Extending Prolog for Quantified Boolean Horn Formulas

TL;DR

This paper extends Prolog to handle quantified Boolean Horn formulas, enabling it to solve more complex logical problems with arbitrary quantifiers, and introduces a new declarative programming approach for such formulas.

Contribution

It introduces an extension of Prolog for quantified Boolean Horn formulas, overcoming previous limitations and supporting first-order predicate Horn logic with arbitrary quantifiers.

Findings

Extended Prolog supports arbitrary quantified Boolean Horn formulas.

Proposed implementation efficiently handles first-order predicate Horn logic.

Introduced a declarative programming paradigm for quantified Boolean Horn formulas.

Abstract

Prolog is a well known declarative programming language based on propositional Horn formulas. It is useful in various areas, including artificial intelligence, automated theorem proving, mathematical logic and so on.

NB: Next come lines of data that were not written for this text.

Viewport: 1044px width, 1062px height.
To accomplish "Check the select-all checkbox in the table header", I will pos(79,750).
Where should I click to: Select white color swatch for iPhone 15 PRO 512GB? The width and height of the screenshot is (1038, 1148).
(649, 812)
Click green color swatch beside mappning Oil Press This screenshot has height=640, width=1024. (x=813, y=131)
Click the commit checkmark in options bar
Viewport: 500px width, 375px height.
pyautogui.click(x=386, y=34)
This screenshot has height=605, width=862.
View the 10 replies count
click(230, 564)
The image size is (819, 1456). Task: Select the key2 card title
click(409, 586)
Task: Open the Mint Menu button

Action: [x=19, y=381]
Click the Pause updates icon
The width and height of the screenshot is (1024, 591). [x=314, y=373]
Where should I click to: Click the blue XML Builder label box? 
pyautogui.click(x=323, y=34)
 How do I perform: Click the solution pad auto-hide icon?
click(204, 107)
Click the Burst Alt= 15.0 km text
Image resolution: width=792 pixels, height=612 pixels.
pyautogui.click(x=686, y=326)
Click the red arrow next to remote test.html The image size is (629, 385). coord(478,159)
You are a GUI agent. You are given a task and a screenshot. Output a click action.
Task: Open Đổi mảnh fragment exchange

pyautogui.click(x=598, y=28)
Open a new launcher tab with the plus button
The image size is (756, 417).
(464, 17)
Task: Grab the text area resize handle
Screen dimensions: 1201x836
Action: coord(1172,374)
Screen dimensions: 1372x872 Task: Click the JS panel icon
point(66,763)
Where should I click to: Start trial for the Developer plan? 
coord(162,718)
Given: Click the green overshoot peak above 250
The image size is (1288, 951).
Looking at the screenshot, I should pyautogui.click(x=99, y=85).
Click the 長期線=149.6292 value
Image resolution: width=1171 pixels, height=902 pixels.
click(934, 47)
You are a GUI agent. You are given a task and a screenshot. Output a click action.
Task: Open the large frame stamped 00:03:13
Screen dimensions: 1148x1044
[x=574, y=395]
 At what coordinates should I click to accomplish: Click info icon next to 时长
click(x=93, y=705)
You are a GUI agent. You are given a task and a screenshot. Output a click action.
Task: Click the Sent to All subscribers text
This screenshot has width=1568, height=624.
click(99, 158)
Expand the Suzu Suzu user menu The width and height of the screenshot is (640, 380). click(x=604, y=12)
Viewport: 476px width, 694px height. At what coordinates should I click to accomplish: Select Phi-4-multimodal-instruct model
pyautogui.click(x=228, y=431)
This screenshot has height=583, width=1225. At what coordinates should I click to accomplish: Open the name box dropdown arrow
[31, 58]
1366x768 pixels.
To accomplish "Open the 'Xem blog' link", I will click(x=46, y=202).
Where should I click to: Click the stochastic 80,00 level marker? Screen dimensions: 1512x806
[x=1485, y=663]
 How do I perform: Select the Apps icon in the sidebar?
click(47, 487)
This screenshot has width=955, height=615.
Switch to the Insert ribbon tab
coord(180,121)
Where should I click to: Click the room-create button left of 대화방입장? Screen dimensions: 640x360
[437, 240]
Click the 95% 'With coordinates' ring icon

An active research area for many years is to extend Prolog to larger classes of logic. Some important extensions of it includes the constraint logic programming, and the object oriented logic programming. However, it cannot solve problems having arbitrary quantified Horn formulas. To be precise, the facts, rules and queries in Prolog are not allowed to have arbitrary quantified variables. The paper overcomes this major limitations of Prolog by extending it for the quantified Boolean Horn formulas. We achieved this by extending the SLD-resolution proof system for quantified Boolean Horn formulas, followed by proposing an efficient model for implementation. The paper shows that the proposed implementation also supports the first-order predicate Horn logic with arbitrary quantified variables. The paper also introduces for the first time, a declarative programming for the quantified Boolean Horn formulas.